[Article]:

####################

Wednesday, October 26, 2011

Twas the Night Before Christmas...



Ashley's ritual was fantastic! I loved how she used this simple yet timeless children's classic to help illustrate a very important time in her year. It reminded me of all of the traditions and rituals that surround my families Christmas and made me decide to start my own family tradition of always reading this wonderful masterpiece on Christmas eve.

Thursday, October 20, 2011

Late for the Appointment

I was running late for an appointment today and couldn't help but think of "An Appointment in Samarra" and decided it was about time to add it. I think the irony of the entire encounter is wonderful and the reality that in attempting to escape ones fate, one ultimately seals it. Oedipus anyone?

"The Appointment in Samarra" (as retold by W. Somerset Maugham [1933])
The speaker is Death
There was a merchant in Bagdad who sent his servant to market to buy provisions and in a little while the servant came back, white and trembling, and said, Master, just now when I was in the marketplace I was jostled by a woman in the crowd and when I turned I saw it was Death that jostled me. She looked at me and made a threatening gesture, now, lend me your horse, and I will ride away from this city and avoid my fate. I will go to Samarra and there Death will not find me. The merchant lent him his horse, and the servant mounted it, and he dug his spurs in its flanks and as fast as the horse could gallop he went. Then the merchant went down to the marketplace and he saw me standing in the crowd and he came to me and said, Why did you make a threating getsture to my servant when you saw him this morning? That was not a threatening gesture, I said, it was only a start of surprise. I was astonished to see him in Bagdad, for I had an appointment with him tonight in Samarra.

####################

[Exercise requirements]:
a. Copy the part of the blog post that starts at the words "Late for the" and ends after "it. Oedipus anyone?", but swap "irony" for "twist".
b. Carry on writing the blog post from its last sentence.
The rows that follow have nothing to do with the blog post.

####################

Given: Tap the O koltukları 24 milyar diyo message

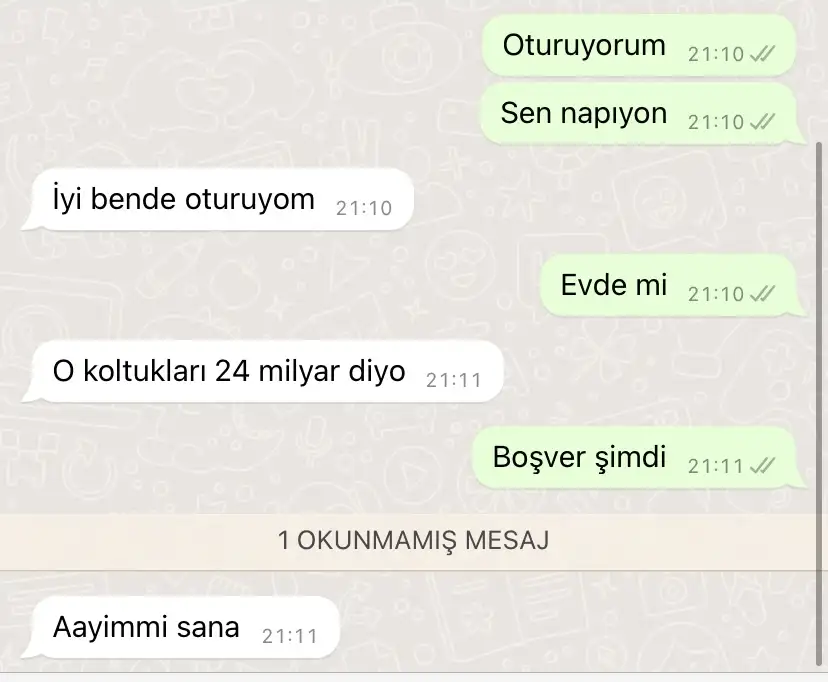Looking at the screenshot, I should point(262,372).
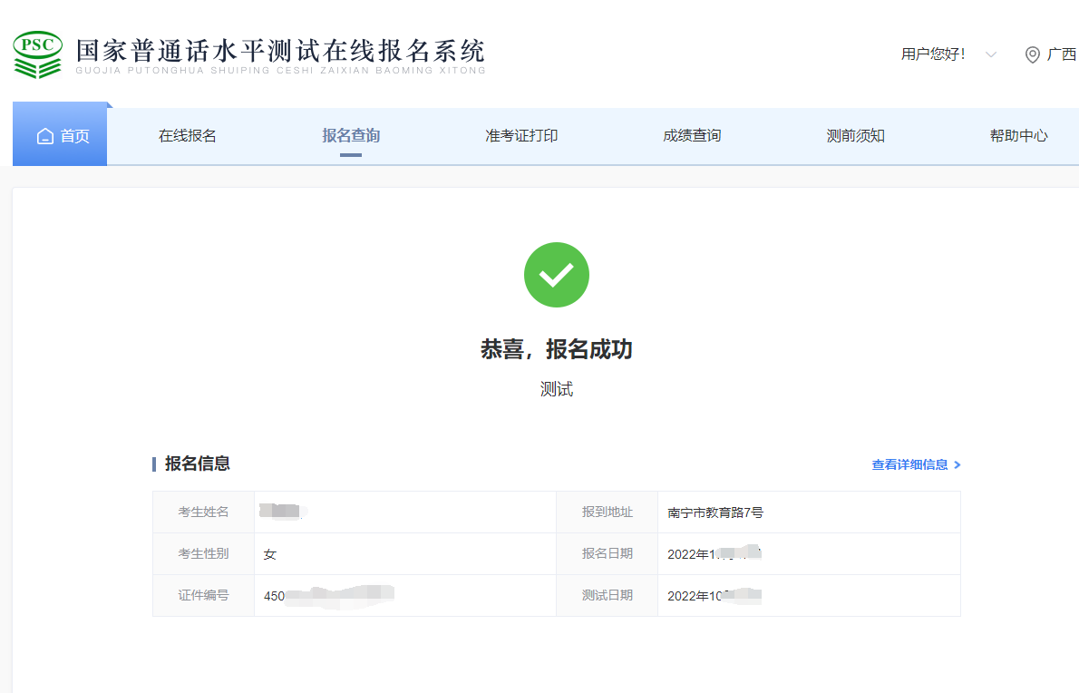Image resolution: width=1079 pixels, height=693 pixels.
Task: Open the 帮助中心 tab
Action: pyautogui.click(x=1018, y=136)
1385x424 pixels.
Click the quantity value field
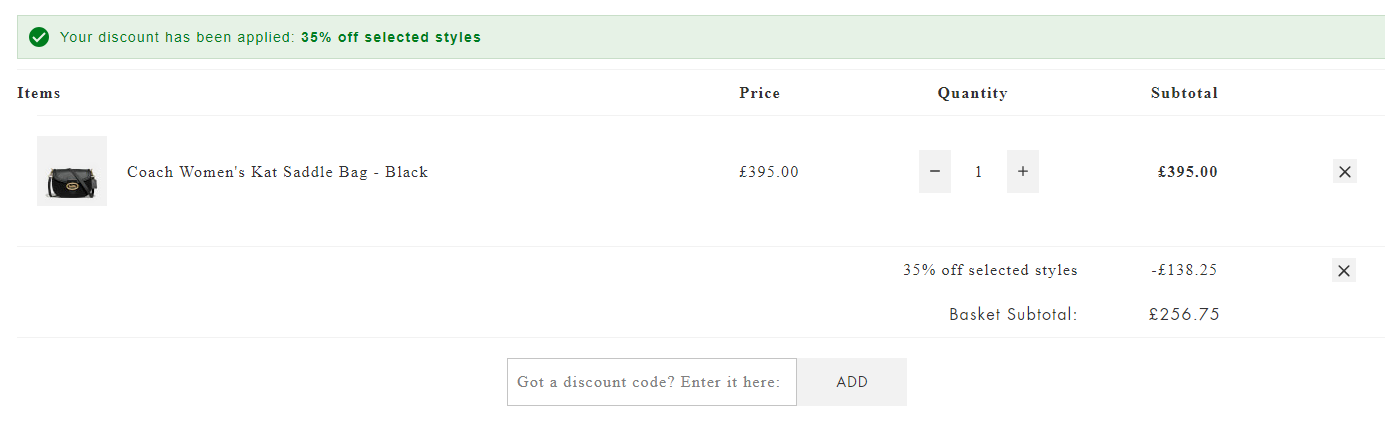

####################

[Answers provided]:
a.
Late for the Appointment

I was running late for an appointment today and couldn't help but think of "An Appointment in Samarra" and decided it was about time to add it. I think the twist of the entire encounter is wonderful and the reality that in attempting to escape ones fate, one ultimately seals it. Oedipus anyone?

b.
Tuesday, October 18, 2011

Room of Requirement

Reading through the blogs, I was reminded that we were instructed to post a picture of the room we spend the most time in in our house. Well, we are currently in the process of redecorating so sad to say I would rather not display the jumbled chaos for all the world to see:) However, I do know of a room that I would love to have...the fabulous room of requirement from Harry Potter.

How wonderful would it be to be able to walk into a room that knows what you need from it and have everything ready for you. As it is I have a really hard time reading with a lot of distraction and thrive with silence, an interesting concept for those who have read that far in The Magus. To be able to lock myself away in a room where complete and total emersion into the book is facilitated would be marvelous. This would be the room I would spend the most time in if fairy tales were real.

Friday, October 14, 2011

The Path of a Hero

Lord Raglan's Hero Pattern

1. Hero's mother is a royal virgin;
2. His father is a king, and
3. Often a near relative of his mother, but
4. The circumstances of his conception are unusual, and
5. He is also reputed to be the son of a god.
6. At birth an attempt is made, usually by his father or his maternal grand father to kill him, but 7. he is spirited away, and
8. Reared by foster -parents in a far country.
9. We are told nothing of his childhood, but
10. On reaching manhood he returns or goes to his future Kingdom.
11. After a victory over the king and/or a giant, dragon, or wild beast,
12. He marries a princess, often the daughter of his predecessor and
13. And becomes king.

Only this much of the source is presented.